With any type of wine, you'll want to start with a base of either a fresh squeezed juice from whatever fruit you pick, or some NOT FROM CONCENTRATE store bought juice. Juices from concentrate have preservatives which can hinder fermentation and do not have enough natural fruit starch in them alone to facilitate the fermentation process.
I make a cran-grape wine that uses from concentrate cran-grape juice, but the base is red grapes (making white grape juice) that I press fresh by hand. I'll take a clean 1 gallon milk jug, add about a pint of fresh pressed grape juice at room temp, about 1 1/2 pints of cran-grape juice at room temp, 3 to 4 cups of sugar, fill the jug to between 3/4 to 7/8 full with warm (not scalding hot) water (to dissolve the sugar thoroughly). Screw on the cap, shake the living piss out of it to mix it up until the sugar is completely dissolved. Next, dump in a couple tablespoons of brewers yeast (Fleischmann's ActiveDry yeast will work too if you have to), screw the cap back on, shake the jug 3 or 4 times, unscrew the cap, cover the mouth of the jug with a balloon that you have poked several holes in with a sewing needle. When fermentation begins, the yeast will consume the starches and sugars and convert them into ethyl alcohol which will give off carbon dioxide. The balloon airlock allows this carbon dioxide to escape while not allowing outside air to get in and set up mold and bacteria. HOWEVER... and I have found this to be very important... you must remove the balloon airlock every day or two, and squeeze the sides of the jug until the liquid level pushes all the air out of the mouth of the jug. Unsqueeze it, let the jug go back to it's natural form, and stretch the balloon back over the mouth again. It's important to evacuate the carbon dioxide from the batch every day or two otherwise the gas will remain inside the fermenting jug and "skunk" the batch when it's done leaving a horrible smell and taste. After about 4 weeks, the batch will significantly slow with it's fizzing and fermenting. If it's still fizzing, wait until it stops, otherwise when you go to bottle it, it could keep giving off gas and explode the bottle. When it stops, pour it through a really fine filter like a cheese cloth. Coffee filters won't work and will get clogged. Bottle it, store it someplace for 6 months to a year, then open and enjoy.
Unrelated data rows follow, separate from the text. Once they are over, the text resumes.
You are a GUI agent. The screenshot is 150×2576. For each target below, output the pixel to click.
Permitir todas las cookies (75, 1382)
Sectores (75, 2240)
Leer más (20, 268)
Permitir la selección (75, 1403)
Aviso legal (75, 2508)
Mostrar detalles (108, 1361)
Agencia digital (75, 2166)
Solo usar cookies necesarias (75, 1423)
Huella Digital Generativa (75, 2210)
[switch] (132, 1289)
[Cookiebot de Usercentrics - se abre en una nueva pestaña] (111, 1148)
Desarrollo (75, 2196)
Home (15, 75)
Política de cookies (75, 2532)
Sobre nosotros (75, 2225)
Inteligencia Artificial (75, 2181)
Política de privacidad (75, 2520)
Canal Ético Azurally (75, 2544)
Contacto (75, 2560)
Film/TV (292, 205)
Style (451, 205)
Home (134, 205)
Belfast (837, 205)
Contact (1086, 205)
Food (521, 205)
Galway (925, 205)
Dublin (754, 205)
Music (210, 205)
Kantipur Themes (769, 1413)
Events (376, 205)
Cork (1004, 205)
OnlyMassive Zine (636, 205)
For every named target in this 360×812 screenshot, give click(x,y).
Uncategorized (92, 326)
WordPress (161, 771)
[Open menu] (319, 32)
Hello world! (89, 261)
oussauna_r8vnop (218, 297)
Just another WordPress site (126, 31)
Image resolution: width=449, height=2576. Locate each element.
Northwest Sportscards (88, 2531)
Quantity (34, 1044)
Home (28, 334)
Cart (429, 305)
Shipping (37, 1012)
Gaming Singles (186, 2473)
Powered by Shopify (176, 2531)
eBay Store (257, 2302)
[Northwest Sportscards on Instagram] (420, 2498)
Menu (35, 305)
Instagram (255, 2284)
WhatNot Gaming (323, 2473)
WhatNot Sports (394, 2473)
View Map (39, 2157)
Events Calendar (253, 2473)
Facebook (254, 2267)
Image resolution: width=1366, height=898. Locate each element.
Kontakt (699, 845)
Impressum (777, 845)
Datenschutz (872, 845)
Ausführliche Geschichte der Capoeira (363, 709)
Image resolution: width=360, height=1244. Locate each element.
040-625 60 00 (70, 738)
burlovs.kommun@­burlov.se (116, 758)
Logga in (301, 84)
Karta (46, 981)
With the cran grape juice in it, it makes the end result slightly sweet and tart, and adding as much sugar as I do brings the alcohol content up to probably somewhere between 15% and 21% making this more of a desert style wine.
I also make a pretty decent bottle of 90-proof whiskey from sweet corn that I grow myself and grind into meal. It's a little more expensive to make though. First of all, you need a still to distill it, which can be pricey even if you make one yourself. When I started out, I used a half-assed homemade kitchen setup with a pressure cooker, some copper refrigerant tubing and a styrofoam minnow bait bucket, haha. These days, I use a REAL still. The most expensive part is really the oak casks you have to buy to store and age the whiskey. The oak cask you store it in is probably more important than the quality of the corn meal in the mash. Aging it in oak gives it that dark golden color. Without it, you're just drinking clear hillbilly shine.Last edited by Focalor; 09-03-2016, 09:38 AM.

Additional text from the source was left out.